§ TEXT EXCERPT:
QSA (1) Belmont (6820 Pte. F. Doran, R:M:L:I: H.M.S. Doris)
Private F. Doran died of wounds received at the battle of Graspan (Enslin), near Belmont, on 25 January 1899. He was Major Plumbe’s servant and died of his wounds on the way down to Simonstown (Naval Brigades in the South African War refers).
At the Battle of Graspan the Naval Brigade carried out the only infantry attack of the Boer War made by men of the Royal Navy:
‘Captain R. C. Prothero, R.N., led the advance, and Major J. H. Plumbe, R.M.L.I., Captain A. E. Marchant, R.M.L.I., and Colour-Sergeant Dyson were in advance of the various marine companies.
Midshipman T. F. J. L. Wardle acted as A.D.C. to Major Plumbe and accompanied that officer. In some places the line was somewhat crowded and ‘bunched,’ but the average extension was about four paces... The officers lost heavily. Commander Ethelston, Major Plumbe and Captain Senior were shot dead, Captain Prothero, R.N., and Lieut. Jones were both severely wounded, and Mishipman Huddart was mortally wounded whilst struggling to advance after being twice hit.’
‘Midshipman Wardle also showed great gallantry, and remained with Major Plumbe and several dead and wounded men, and attended to them and dressed their wounds under a heavy fire.’ (London Gazette 30 March 1900). Wardle was awarded the Conspicuous Service Cross.
5243 Pte. F. Rawlinson, Northumberland Fusiliers. PIN 71/4936
Queen’s South Africa Medal clasp Belmont.
Wounded in action Belmont 23 November 1899.
Fred Rawlinson enlisted at Leeds 1 September 1897 aged 18 years 2 months. Born Leeds. Occupation labourer. Religion C of E. Posted to 2nd Battalion 22 November 1897. In 1898 he had two entries in the defaulter book, one for shirking his fatigues and the other for an unauthorised absence. Posted to 1st Battalion 11 February 1899. Sustained two gunshot wounds and a shell splinter wound to his right arm, thumb and right wrist. Posted to Depot 3 February 1900. A medical report dated 22 October 1900 stated that he had received three wounds, one a gunshot through the right biceps muscle, another that grazed his right thumb and a shell splinter in his right wrist. He had lost nearly all power in his right arm. There was no wasting but his muscles felt flabby. He was unable to lift any weight with his right arm as he had practically no grip. His condition was considered permanent and his degree of disability was assessed at 50%. Discharged medically unfit for further service at York 24 October 1900. Character very good. “Has been an excellent officer’s servant.” A medical report dated 24 September 1901 reconfirmed that his condition was permanent and his degree of disability at 50%. In 1904 he emigrated to Wellington, New Zealand. A medical report dated 1 April 1921 stated that he complained of a loss of power in his right arm and occasional pains in his hand. He had a small bullet wound scar on the inner side of his right biceps. The circumference of his upper right arm was 1½ inches and his forearm 1 inch less than his left arm. The muscles of his arm were flabby and the grip of his right hand was half that of his left. There was a hard lump, possibly fibrous, the size of an almond in the biceps near the scar. He was unable to do heavy work due to the weakness of his right arm. His condition was again considered permanent and his degree of disability was assessed at 30%. At the age of 63 he married Roberta Kesson Smith (45), a widow, at Wellington 25 October 1946. This was his third marriage. Died of myocardial failure at home at 26 Arawa Road, Wellington 9 September 1957 aged 76. Former occupation council officer. He had been living in New Zealand for 53 years. Served in 1st Battalion in South Africa.

§ TO DO:
1. In the Belmont medal text, where and on what date did Fred Rawlinson enlist?
2. Reproduce the passage of the Belmont medal text starting with "Midshipman T. F." and going on through "23 November 1899.".

Items from a dataset
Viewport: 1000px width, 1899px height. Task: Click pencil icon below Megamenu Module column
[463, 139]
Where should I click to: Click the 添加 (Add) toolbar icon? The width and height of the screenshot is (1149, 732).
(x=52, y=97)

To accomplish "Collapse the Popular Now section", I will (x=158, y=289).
...
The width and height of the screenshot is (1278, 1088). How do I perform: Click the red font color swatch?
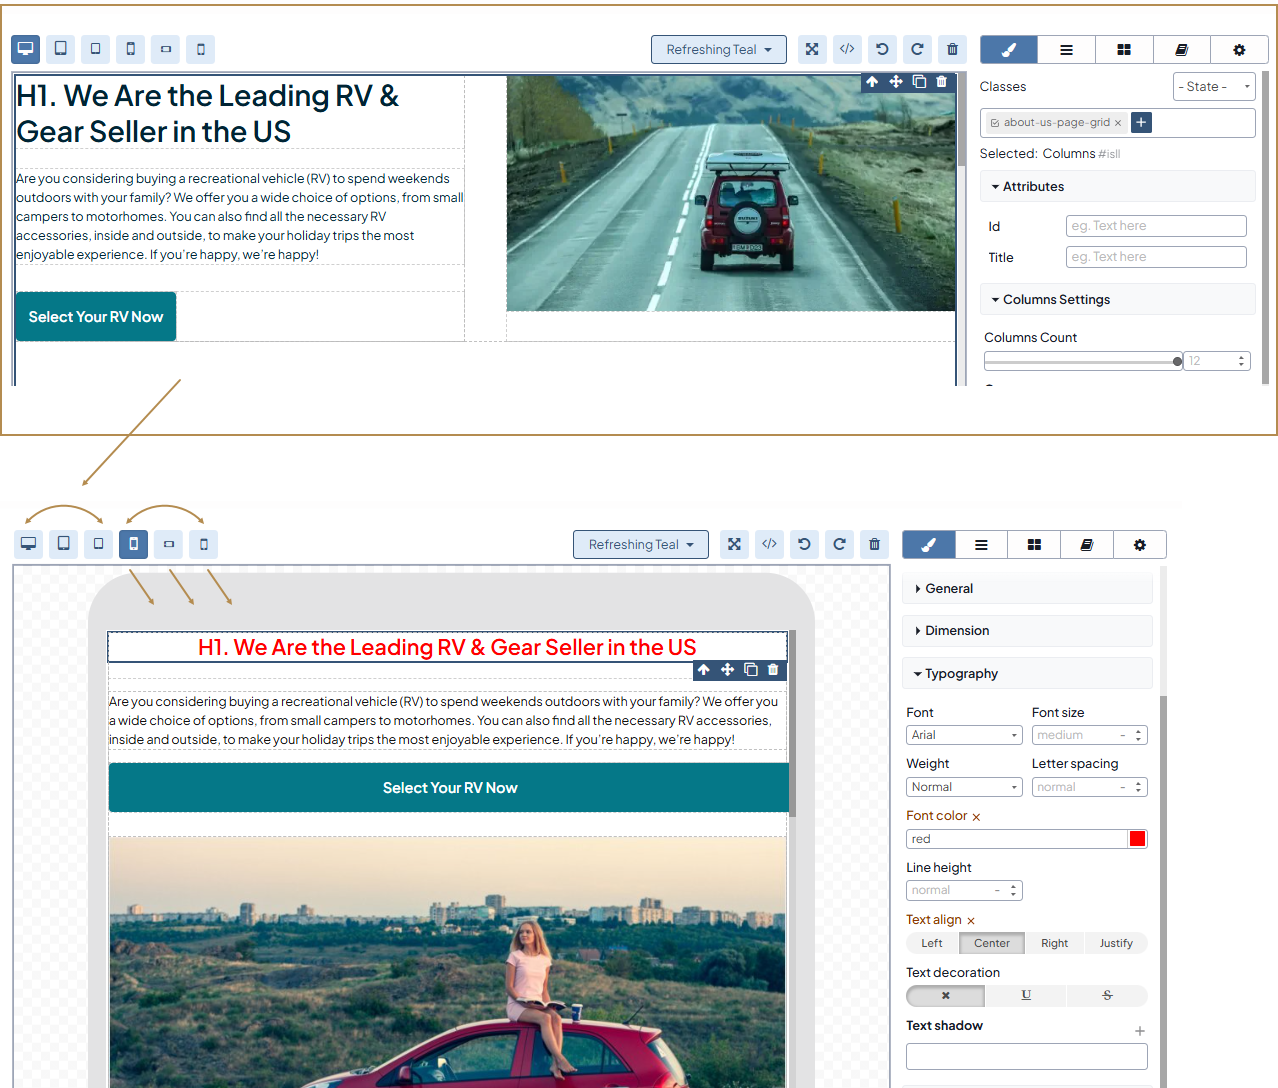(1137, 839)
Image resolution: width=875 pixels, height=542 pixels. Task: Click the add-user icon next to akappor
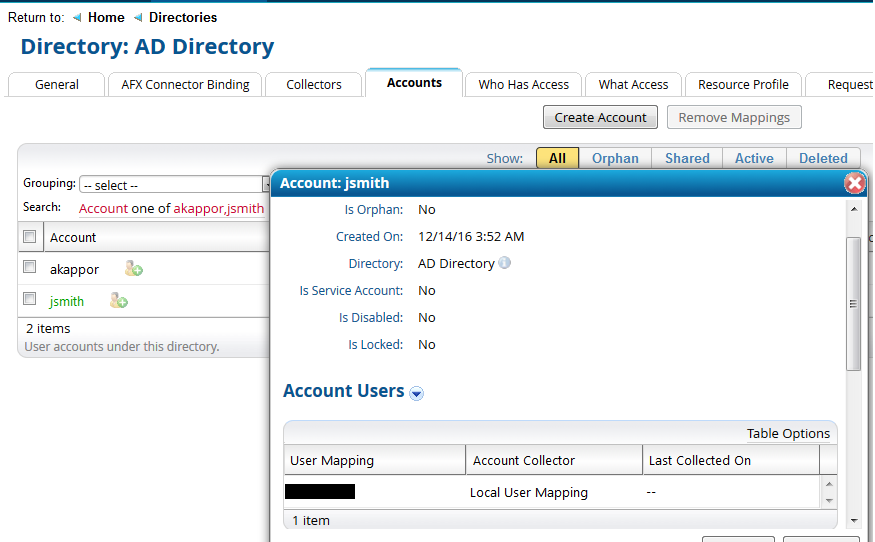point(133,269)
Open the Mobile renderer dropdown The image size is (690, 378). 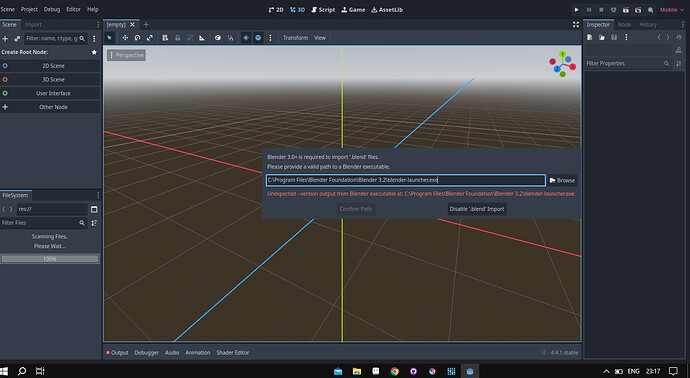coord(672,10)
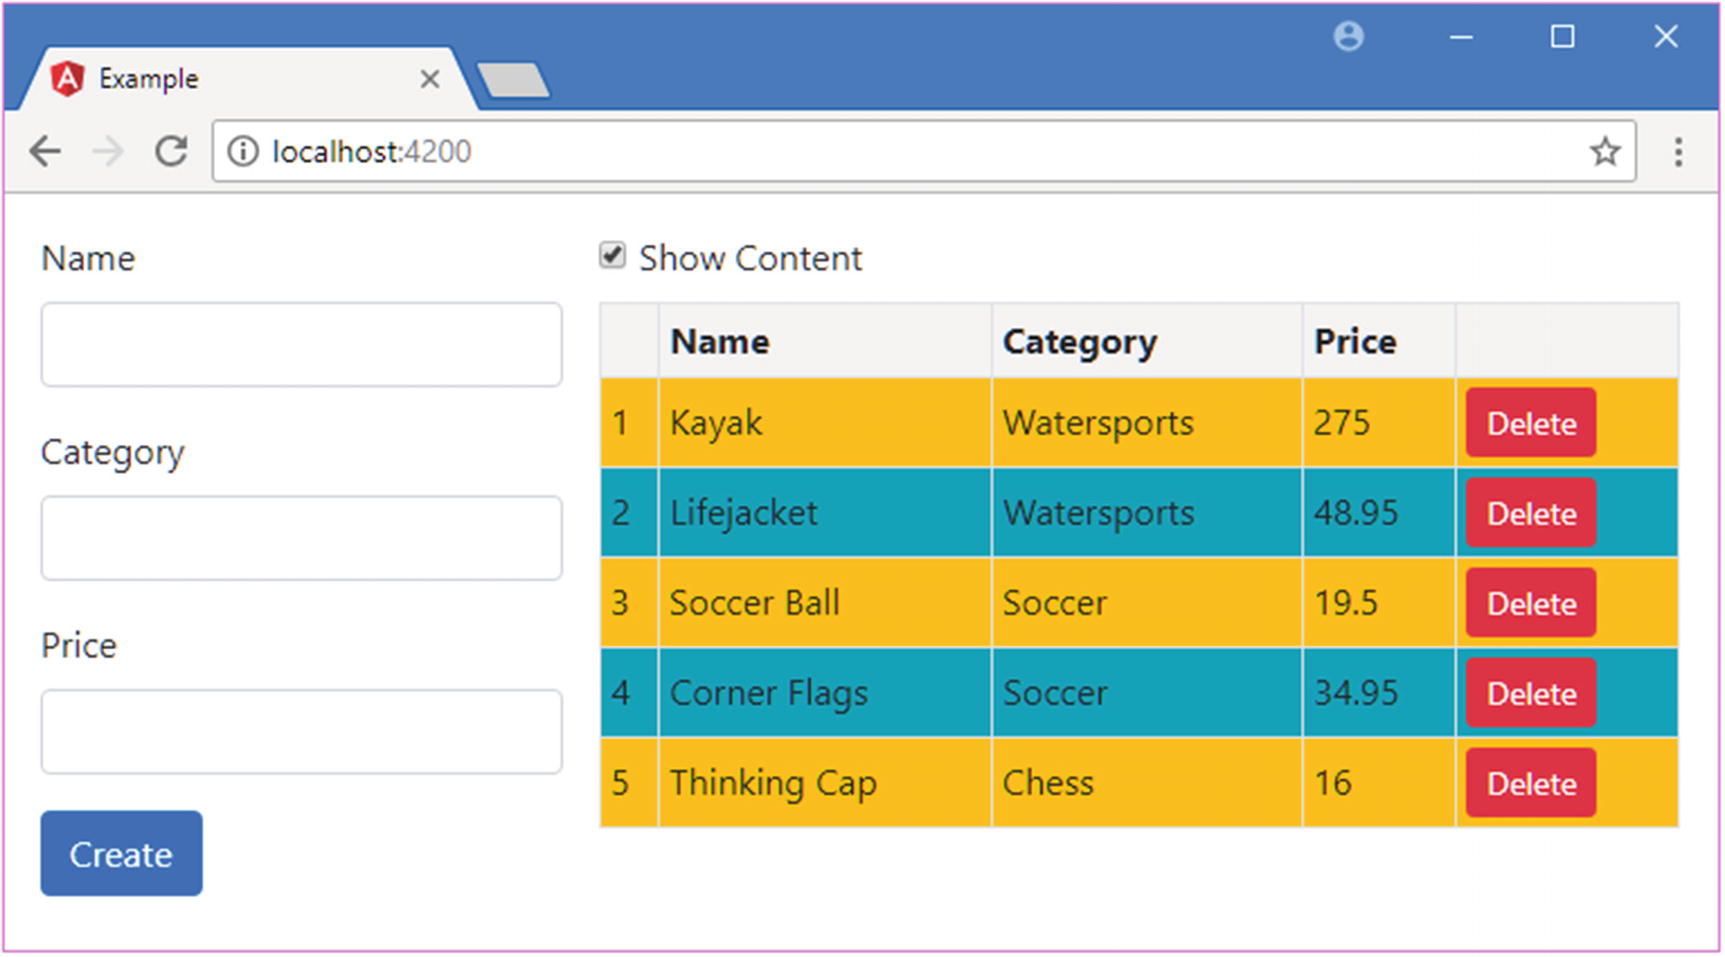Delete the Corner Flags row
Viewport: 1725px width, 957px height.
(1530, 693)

§ RESPONSES BY ITEM NUMBER:
1. At Leeds on 1 September 1897.

2.
Midshipman T. F. J. L. Wardle acted as A.D.C. to Major Plumbe and accompanied that officer. In some places the line was somewhat crowded and ‘bunched,’ but the average extension was about four paces... The officers lost heavily. Commander Ethelston, Major Plumbe and Captain Senior were shot dead, Captain Prothero, R.N., and Lieut. Jones were both severely wounded, and Mishipman Huddart was mortally wounded whilst struggling to advance after being twice hit.’
‘Midshipman Wardle also showed great gallantry, and remained with Major Plumbe and several dead and wounded men, and attended to them and dressed their wounds under a heavy fire.’ (London Gazette 30 March 1900). Wardle was awarded the Conspicuous Service Cross.
5243 Pte. F. Rawlinson, Northumberland Fusiliers. PIN 71/4936
Queen’s South Africa Medal clasp Belmont.
Wounded in action Belmont 23 November 1899.